Il vascello fuggiva colla velocità di una rondine marina, e in breve fu tanto lontano da togliere a quei brutti abitanti dell’arcipelago figiano ogni speranza di poterlo raggiungere.

Quando il capitano Hill non li vide più, mandò un sospiro di sollievo.

— Andiamo dritti in Australia, padre mio? — chiese Anna.

— Dritti senza fermarci, poichè non vedo il momento di sbarazzarmi di due carichi pericolosi.

— Di quali intendi parlare?

— Delle tigri e dei naufraghi.

— Te la prendi sempre con quei disgraziati.

— Ti ho detto che ho i miei motivi.

— Se ti danno fastidio, perchè non gli sbarchi in qualche isola?

— Se posso lo farò.

— Ne abbiamo qualcuna nelle vicinanze, dove essi non possano correre pericoli?

— Dinanzi a noi abbiamo l’arcipelago delle Nuove Ebridi e più al sud-ovest la Nuova Caledonia, l’uno e l’altra popolati da selvaggi, forse più feroci dei figiani.
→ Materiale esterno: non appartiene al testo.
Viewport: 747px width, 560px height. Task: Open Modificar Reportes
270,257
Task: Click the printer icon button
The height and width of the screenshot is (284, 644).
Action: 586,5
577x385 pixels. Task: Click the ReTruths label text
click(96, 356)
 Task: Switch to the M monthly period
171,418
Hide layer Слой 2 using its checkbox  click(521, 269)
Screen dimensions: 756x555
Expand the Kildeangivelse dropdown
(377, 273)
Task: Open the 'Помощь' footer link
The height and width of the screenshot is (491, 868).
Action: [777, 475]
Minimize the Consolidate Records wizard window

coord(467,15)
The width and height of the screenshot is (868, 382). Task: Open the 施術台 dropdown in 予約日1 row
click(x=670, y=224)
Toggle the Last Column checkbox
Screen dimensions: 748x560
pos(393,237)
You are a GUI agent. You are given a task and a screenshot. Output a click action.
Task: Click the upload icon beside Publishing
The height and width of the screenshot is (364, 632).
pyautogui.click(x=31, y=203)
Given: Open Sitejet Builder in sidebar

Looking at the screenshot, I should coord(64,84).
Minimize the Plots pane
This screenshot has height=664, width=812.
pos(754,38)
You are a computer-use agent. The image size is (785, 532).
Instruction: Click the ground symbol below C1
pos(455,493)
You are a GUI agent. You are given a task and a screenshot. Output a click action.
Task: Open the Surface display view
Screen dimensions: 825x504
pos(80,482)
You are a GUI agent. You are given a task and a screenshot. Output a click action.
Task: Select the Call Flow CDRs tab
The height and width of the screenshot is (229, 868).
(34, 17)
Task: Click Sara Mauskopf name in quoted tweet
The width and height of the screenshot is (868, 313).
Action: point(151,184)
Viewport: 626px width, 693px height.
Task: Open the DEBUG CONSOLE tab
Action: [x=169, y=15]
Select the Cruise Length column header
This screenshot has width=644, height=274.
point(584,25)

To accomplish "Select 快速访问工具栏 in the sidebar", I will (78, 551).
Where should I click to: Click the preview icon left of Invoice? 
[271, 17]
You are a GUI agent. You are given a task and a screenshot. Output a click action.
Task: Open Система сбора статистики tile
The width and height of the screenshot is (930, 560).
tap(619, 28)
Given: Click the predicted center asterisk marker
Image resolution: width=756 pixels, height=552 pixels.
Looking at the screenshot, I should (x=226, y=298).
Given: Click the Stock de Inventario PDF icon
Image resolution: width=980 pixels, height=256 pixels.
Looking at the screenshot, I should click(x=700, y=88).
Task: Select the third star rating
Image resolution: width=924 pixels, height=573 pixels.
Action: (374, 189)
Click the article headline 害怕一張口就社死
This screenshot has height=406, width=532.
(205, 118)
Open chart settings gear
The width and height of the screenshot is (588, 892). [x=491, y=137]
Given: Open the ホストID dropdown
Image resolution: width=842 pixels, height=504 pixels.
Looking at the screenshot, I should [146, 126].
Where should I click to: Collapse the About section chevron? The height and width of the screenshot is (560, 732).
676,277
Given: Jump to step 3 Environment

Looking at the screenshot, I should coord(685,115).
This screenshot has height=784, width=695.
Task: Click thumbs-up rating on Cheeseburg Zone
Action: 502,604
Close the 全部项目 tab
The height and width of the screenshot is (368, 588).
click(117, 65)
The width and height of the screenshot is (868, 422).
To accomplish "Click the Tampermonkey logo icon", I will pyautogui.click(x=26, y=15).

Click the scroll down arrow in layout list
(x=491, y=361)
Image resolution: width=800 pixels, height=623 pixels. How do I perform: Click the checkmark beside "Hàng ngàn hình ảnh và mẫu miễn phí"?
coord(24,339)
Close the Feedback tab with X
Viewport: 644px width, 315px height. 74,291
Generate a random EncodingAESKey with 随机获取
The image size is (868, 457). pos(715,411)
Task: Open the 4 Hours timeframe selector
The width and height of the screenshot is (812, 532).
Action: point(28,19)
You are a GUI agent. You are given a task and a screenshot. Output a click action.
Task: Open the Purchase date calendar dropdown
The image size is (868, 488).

— Ma non vi sono isole disabitate?

— Un tempo erano numerose; oggi a poco a poco sono state quasi tutte occupate. La popolazione umana cresce costantemente malgrado i grandi vuoti che fanno le guerre e le epidemie, e verrà un giorno che non vi sarà più posto.

— Cosa dici mai? Vi sono dei continenti che hanno ancora degli spazi immensi poco abitati; l’Africa, l’Australia e le due Americhe.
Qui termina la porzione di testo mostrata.